I felt something so much stronger for Lincoln than I had for Kaci. But how could I make love to Lincoln in a place I’d had sex with my wife as well?

When I recognized the one emotion that had surfaced in that tack room, I panicked. I wasn’t ready to let love in yet. And realizing I wanted to make love to Lincoln with no barrier between . . . I’d wanted to feel what she felt like more than I’d wanted my next breath.

“Kaci, I’m so sorry.”

Pushing my hand through my hair, I closed my eyes and cussed. Lincoln had laid her heart out for me, and I’d destroyed it. When she’d looked at me with tears in those green eyes and said she was sorry, I’d wanted to tell her that I loved her.

When I’d realized that, I’d had to leave. Needed to get out of that room. The emotions of everything had hit me so hard all at once, I’d felt like I was drowning in them.

I’d let my guilt over falling in love with Lincoln hurt her. I’d not only let Kaci down, but now I’d let Lincoln down as well. When I’d told Lincoln I couldn’t do this, I had meant I couldn’t betray Kaci. But was I really betraying her by falling in love again?

“Fuck, I’ve messed everything up.”

I owed Lincoln an explanation.

Hitting her number, I took a deep breath.

Her voice mail picked up. “Hey! This is Lincoln Pratt. Sorry I missed you. Leave your message, and I’ll call ya back!”

The sound of the tone alerting me to leave a message made me jump.

“Hey. It’s me, Brock. I need to talk to you. Explain why I left. I’m, um . . . I’m still in Vegas until tomorrow. Please call me back.”

I hit end and then dialed my mother’s number.

“Daddy!”

A warmth completely filled me to hear the sound of my son’s voice.

“Hey, buddy. What are you doing? Where’s Grams?”

“I just finished riding! Grams is talking to Miss Lincoln.”

My heart stilled in my chest. “Lincoln is there?”

“Yep.

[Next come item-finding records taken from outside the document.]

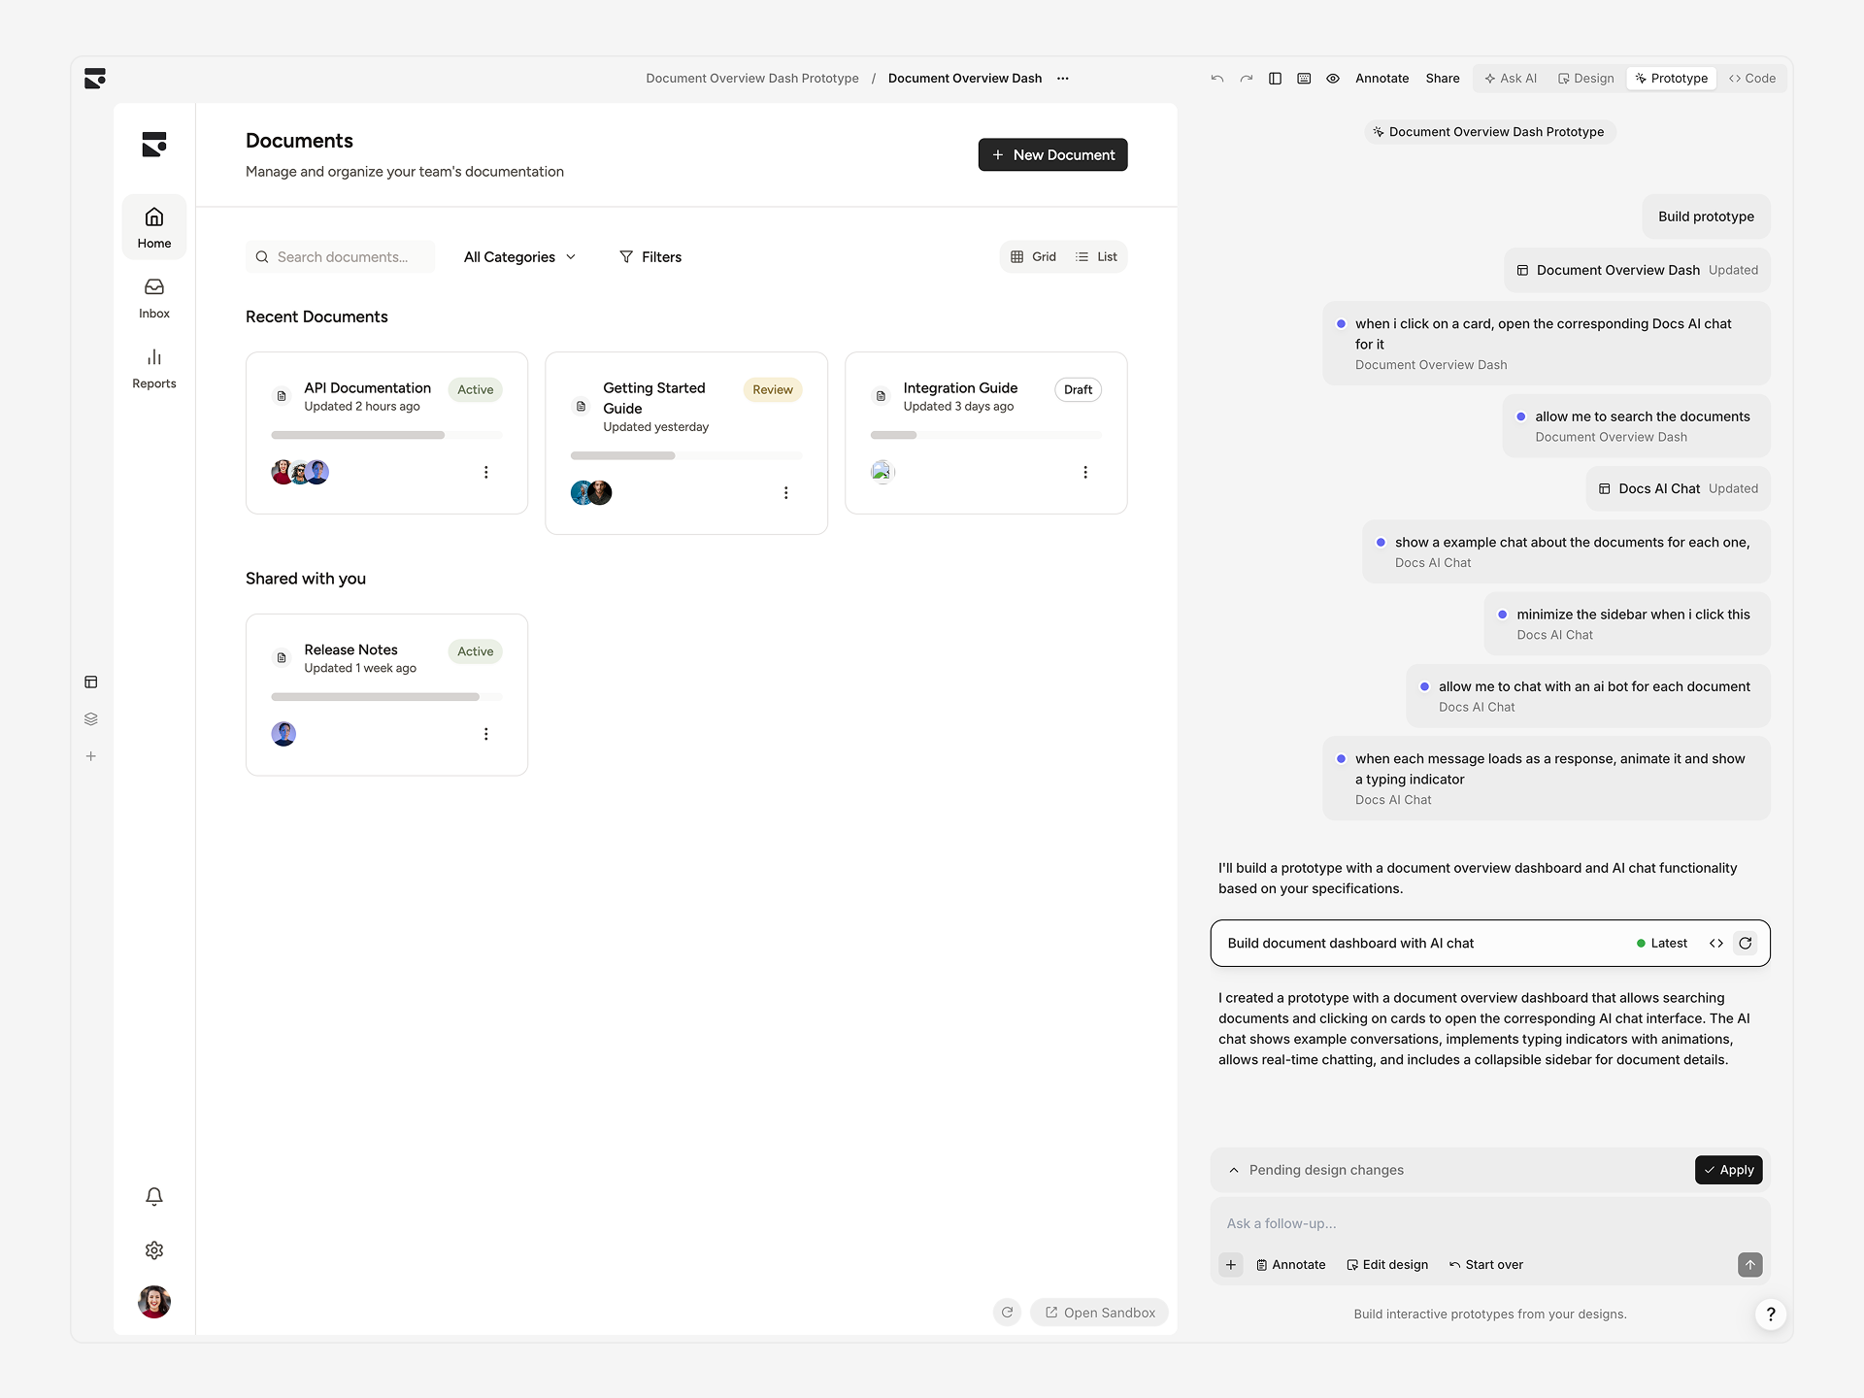1864x1398 pixels.
Task: Click the redo arrow icon
Action: [1246, 79]
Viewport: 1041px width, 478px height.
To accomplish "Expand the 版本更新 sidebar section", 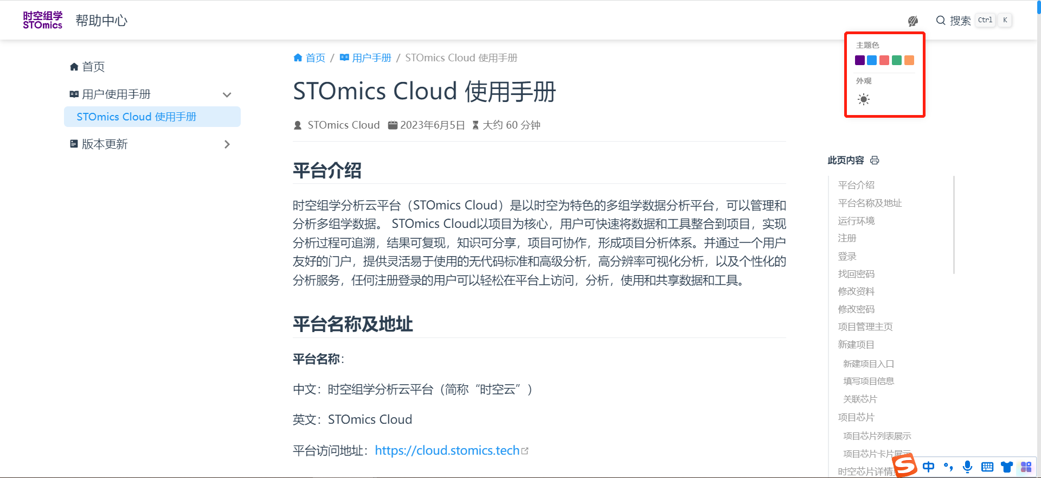I will click(x=227, y=144).
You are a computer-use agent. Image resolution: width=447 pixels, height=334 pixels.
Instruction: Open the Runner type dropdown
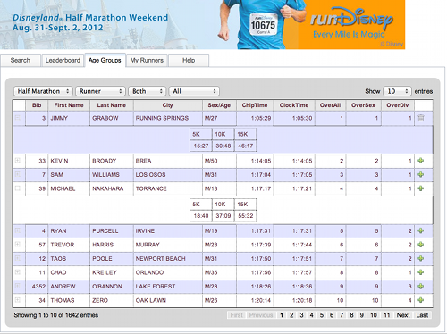coord(100,91)
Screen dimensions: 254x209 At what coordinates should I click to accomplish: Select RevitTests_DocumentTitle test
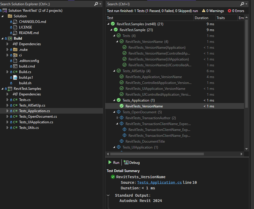[145, 141]
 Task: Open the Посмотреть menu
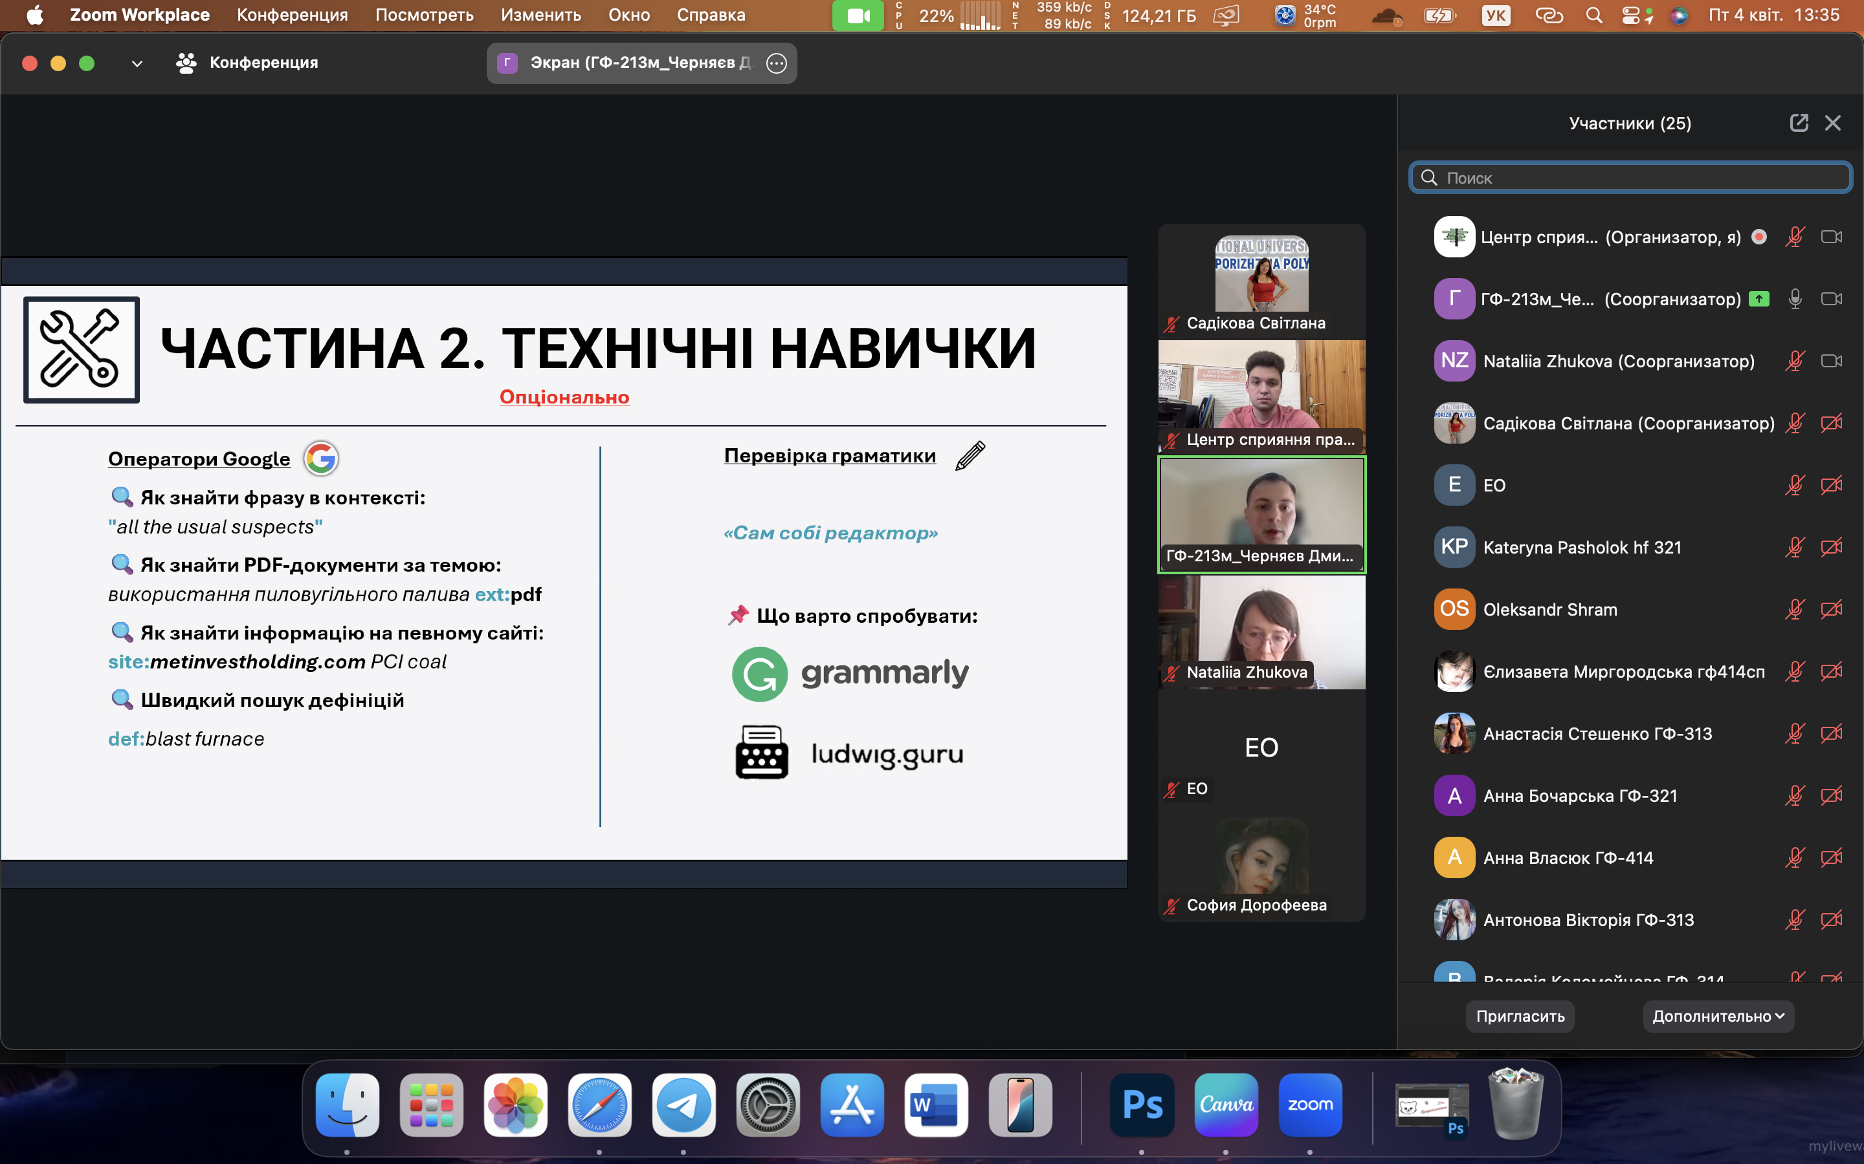tap(424, 15)
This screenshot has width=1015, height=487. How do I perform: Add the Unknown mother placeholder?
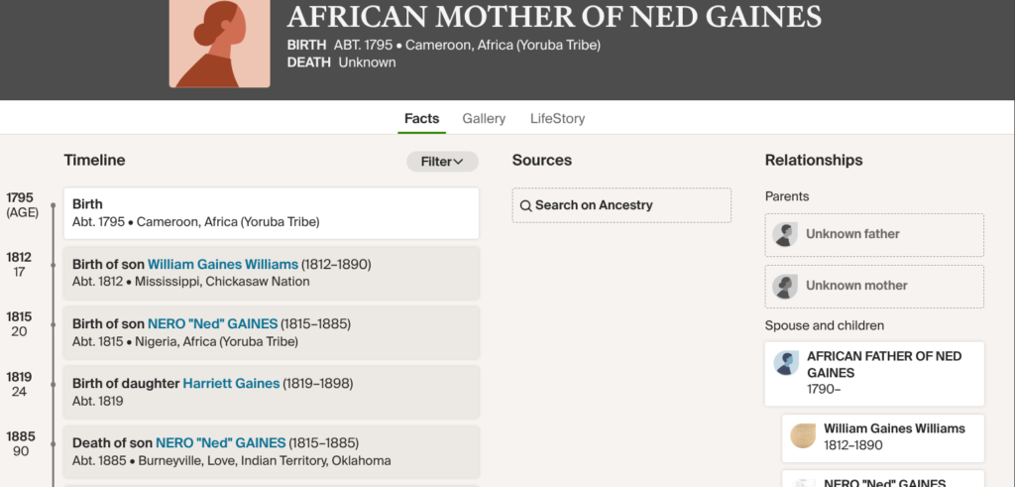click(874, 286)
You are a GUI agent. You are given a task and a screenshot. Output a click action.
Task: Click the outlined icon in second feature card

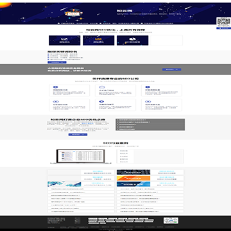tap(101, 87)
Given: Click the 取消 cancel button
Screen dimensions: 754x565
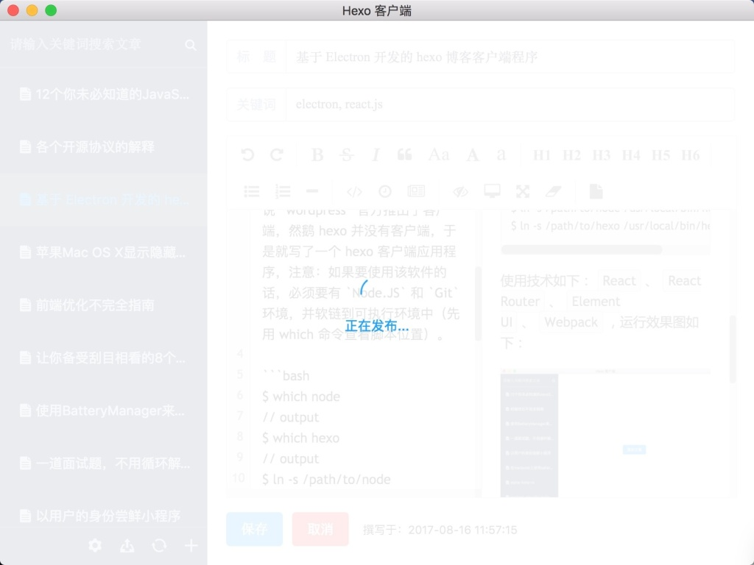Looking at the screenshot, I should 320,529.
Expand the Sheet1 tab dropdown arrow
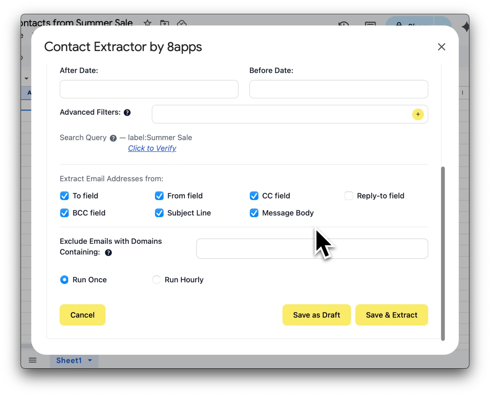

She came by to ask if me and Uncle Ty would look after Thunder, her horse.”

I swallowed hard. “Why?”

“I dunno. Something about her going back to Atlanta.”

Nearly dropping the phone, I tried to keep my legs from going out from underneath me. “She’s going back to Atlanta?”

“Yep. Her and Miss Kaylee.”

I scrubbed my hand down my face. “Hey, can you take the phone to Grams? Fast?”